Repeat the line that contains "Open the Inspector tab" exactly, along with each following line up to and including the last line of the entries.

========================================================================

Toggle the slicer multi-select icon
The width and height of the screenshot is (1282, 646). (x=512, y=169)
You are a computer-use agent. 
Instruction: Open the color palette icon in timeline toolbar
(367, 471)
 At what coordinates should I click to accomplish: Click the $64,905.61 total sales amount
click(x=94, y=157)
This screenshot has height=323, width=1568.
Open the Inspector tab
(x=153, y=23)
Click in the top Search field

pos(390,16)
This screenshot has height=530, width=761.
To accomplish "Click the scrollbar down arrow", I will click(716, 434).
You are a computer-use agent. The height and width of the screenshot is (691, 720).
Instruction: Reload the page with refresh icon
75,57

========================================================================

◆ Answer for this exercise
Open the Inspector tab
(x=153, y=23)
Click in the top Search field

pos(390,16)
This screenshot has height=530, width=761.
To accomplish "Click the scrollbar down arrow", I will click(716, 434).
You are a computer-use agent. The height and width of the screenshot is (691, 720).
Instruction: Reload the page with refresh icon
75,57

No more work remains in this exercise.